If the exemptions do not cover the equity, the bankruptcy trustee may decide that the property be liquidated and the money be distributed among the creditors.
Married couples can jointly file for bankruptcy.
Chapter 13 of the North Dakota bankruptcy laws
If you are not eligible to apply for bankruptcy through Chapter 7, you might be required to pay off part or all of your debt through Chapter 13. In this case, an individual will in all probability be able to pay off part of his debts through his future income. A debtor can propose to pay off his debts over a three- to five-year period.
Chapter 13 offers several advantages when you apply for bankruptcy, provided you stick to the new repayment plan that you have agreed on. For example, you stop accruing interest on your tax debt; you can pay off pending dues on your mortgage and automobile loans, and retain your exempt property which would otherwise risk house foreclosure.
If you possess property that is not exempted (non-exempt property) that you would like to retain, you must be able to pay your bankruptcy trustee a sum that is equal to the value of this property.
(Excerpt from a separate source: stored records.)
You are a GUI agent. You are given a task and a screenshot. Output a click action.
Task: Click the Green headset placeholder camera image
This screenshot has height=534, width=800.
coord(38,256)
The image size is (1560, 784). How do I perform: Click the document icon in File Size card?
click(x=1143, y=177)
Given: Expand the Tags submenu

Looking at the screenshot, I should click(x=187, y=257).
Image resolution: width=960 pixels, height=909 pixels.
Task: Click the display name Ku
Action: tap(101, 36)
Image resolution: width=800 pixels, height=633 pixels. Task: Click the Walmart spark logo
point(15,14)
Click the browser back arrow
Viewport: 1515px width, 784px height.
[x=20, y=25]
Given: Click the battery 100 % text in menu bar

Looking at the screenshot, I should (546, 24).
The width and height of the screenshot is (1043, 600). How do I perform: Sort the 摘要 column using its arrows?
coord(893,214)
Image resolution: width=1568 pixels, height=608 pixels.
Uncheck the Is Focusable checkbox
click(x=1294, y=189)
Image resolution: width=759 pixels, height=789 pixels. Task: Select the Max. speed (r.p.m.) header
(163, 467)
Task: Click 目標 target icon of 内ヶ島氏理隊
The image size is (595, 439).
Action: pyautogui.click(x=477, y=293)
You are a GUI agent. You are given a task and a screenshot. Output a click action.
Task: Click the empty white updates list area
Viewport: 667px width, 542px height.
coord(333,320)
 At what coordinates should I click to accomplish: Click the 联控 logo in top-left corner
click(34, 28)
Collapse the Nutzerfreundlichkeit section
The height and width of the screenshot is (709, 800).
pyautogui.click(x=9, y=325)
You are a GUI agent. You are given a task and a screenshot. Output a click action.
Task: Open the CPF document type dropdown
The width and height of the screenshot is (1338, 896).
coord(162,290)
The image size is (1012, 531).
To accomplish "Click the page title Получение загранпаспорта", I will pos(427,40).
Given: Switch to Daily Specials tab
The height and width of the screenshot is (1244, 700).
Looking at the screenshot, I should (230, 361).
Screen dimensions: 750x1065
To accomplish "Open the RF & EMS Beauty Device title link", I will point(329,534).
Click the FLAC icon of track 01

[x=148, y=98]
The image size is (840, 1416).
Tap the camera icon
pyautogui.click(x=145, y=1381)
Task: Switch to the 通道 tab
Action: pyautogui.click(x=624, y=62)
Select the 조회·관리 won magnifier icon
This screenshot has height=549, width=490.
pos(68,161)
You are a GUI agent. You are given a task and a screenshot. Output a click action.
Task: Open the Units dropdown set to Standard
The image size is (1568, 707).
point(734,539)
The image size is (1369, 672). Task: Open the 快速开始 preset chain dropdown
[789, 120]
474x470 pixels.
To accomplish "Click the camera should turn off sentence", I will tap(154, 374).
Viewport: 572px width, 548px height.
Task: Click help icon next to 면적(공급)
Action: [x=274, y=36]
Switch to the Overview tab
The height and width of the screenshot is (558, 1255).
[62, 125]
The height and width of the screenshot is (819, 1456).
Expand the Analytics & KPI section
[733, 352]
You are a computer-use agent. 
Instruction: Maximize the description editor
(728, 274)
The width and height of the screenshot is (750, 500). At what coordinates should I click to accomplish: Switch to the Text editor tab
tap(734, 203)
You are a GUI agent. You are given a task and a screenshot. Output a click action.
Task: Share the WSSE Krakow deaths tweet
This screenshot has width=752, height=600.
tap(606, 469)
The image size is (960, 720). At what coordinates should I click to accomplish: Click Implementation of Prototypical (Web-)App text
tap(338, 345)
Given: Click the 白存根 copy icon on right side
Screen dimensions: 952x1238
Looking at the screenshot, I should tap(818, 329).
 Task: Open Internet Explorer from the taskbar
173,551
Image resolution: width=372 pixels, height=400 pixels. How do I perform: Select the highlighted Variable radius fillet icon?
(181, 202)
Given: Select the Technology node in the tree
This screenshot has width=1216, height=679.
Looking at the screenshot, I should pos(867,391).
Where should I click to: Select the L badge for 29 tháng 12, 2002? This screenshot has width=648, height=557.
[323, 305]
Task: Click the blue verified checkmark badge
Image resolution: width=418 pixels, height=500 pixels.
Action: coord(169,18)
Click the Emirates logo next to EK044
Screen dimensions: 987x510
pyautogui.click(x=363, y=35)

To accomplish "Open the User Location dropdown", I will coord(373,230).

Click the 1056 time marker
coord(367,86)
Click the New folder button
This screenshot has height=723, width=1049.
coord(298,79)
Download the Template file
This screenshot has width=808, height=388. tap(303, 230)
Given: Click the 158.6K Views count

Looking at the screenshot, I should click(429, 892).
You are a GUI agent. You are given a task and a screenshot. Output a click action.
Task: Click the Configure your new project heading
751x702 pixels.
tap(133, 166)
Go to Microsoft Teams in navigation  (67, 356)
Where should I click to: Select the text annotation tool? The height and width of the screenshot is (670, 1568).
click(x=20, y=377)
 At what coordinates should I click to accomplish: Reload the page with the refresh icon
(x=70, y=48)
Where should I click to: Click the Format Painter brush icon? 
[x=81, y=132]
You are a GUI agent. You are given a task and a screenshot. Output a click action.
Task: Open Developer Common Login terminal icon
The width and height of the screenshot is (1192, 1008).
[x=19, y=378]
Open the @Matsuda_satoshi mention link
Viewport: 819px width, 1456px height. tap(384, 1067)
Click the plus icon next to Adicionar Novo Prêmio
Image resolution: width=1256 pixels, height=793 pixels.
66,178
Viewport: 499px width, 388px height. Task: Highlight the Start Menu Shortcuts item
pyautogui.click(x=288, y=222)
Non-dischargeable debts cannot be discharged by either Chapter 7 or Chapter 13. The liabilities that fall under this category include:
- Child support, money, and other family obligations
- Student loans
- Fines for violating the law
- Income tax and all other tax debts
- Debts for causing personal injury or death due to negligent driving and intoxication
- Debts not listed in the bankruptcy case unless the creditors of that debt are aware of your plans to file for bankruptcy.
The state of North Dakota also allows you to ask for federal exemptions as well as state exemptions.